Warhol's $600,000 Dollar Sign offers respite for Irish banking crisis

A $600,000-valued Andy Warhol is among the highlights of an Irish financial agency's attempt to recoup losses accrued in the financial crisis.

National Asset Management Agency (NAMA), the so-called "bad bank", has enlisted the help of Christie's to sell 14 notable artworks commandeered from a bankrupt property developer.

One of Warhol's several Dollar Sign works, painted in the early 1980s, will be auctioned in New York on November 9 with a $400,000 to $600,000 estimate, a valuation that could be on the low side considering previous sales.

Andy Warhol Dollar Sign
A Warhol Dollar Sign sold for $5.1m at Christie’s in 2010

A 1981 Dollar Sign sold for $5.1m at a Christie's New York auction in November 2010.

The sale, which is sure to attract art collectors looking for a bargain, will also feature the 1998 piece Ace Airport by Alex Katz, estimated at $150,000 and $200,000.

The remainder of the 14 seized artworks, including a Jack B Yeats piece appropriately named Man Doing Accounts, will be sold in London on November 17.

It is hoped the sale will raise more than $2.2m.

The works are thought to have once belonged to property tycoon Derek Quinlan, who bought many of the pieces shortly before the global financial crisis of 2008.

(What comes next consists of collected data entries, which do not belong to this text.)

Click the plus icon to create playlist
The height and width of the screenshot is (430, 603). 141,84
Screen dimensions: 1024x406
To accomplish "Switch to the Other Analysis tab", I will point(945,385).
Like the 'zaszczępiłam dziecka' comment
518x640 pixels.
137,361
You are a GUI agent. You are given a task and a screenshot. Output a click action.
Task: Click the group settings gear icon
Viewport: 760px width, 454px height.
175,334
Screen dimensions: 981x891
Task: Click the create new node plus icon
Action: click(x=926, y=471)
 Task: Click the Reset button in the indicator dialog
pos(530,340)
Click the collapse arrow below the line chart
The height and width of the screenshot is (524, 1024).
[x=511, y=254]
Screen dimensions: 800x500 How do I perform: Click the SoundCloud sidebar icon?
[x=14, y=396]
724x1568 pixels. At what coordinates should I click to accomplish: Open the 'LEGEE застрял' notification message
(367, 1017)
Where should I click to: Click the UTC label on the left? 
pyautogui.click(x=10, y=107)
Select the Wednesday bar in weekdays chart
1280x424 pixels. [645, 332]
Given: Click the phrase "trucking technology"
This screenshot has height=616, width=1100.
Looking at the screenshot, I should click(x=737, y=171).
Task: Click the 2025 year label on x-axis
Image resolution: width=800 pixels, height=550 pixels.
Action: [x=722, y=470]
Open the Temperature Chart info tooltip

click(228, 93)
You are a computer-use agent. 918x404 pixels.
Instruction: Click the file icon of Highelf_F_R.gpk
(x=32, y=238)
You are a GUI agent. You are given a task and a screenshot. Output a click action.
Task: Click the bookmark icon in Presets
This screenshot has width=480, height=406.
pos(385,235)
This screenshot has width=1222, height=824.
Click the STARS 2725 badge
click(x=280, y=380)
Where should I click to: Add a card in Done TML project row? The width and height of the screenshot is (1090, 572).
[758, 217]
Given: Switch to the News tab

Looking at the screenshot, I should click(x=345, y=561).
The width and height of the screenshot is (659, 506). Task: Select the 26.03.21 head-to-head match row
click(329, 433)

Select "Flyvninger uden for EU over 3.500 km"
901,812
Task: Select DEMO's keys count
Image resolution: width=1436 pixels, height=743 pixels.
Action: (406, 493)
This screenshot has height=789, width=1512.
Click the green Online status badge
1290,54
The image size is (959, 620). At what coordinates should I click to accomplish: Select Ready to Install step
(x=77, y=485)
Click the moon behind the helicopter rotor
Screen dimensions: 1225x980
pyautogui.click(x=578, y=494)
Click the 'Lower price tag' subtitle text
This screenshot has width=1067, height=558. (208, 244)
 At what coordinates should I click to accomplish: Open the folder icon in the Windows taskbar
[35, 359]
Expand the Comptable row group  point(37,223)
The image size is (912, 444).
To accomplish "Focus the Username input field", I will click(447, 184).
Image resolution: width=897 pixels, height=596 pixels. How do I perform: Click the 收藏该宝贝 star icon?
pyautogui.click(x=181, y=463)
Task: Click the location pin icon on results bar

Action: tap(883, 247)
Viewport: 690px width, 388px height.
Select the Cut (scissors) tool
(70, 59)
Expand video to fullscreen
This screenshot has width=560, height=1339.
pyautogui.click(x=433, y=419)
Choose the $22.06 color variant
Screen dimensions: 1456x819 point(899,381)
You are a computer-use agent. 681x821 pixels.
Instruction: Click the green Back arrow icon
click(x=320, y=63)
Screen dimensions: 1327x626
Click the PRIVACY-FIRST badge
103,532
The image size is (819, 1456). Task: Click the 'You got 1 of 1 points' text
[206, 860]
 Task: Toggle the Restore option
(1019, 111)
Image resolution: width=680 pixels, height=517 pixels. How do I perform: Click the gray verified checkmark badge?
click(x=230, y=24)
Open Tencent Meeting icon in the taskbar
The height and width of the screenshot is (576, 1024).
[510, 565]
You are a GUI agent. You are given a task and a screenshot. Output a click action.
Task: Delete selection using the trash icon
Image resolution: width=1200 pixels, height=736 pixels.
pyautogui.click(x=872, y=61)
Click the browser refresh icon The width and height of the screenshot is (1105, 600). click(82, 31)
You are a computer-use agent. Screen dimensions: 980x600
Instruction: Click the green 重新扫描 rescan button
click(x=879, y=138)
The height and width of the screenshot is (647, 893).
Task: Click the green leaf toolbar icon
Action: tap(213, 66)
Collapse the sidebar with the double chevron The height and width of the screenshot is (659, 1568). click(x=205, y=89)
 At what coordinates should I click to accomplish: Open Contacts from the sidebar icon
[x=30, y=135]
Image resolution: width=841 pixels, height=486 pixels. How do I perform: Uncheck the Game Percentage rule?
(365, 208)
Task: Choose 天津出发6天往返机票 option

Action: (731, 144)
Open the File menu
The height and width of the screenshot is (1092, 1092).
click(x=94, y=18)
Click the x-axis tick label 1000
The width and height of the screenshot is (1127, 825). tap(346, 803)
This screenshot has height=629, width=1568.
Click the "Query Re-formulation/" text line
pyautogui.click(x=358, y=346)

He is just one of several debtors to Irish banks, unable to pay back their loans.

Irish authorities established NAMA in 2009 to recoup losses accrued by banks that are owed large sums of money by property developers.

"This is the first time NAMA has put up for auction art of a debtor," Ray Gordon, a spokesman for NAMA, told Bloomberg.

"It's not expected to be the last time."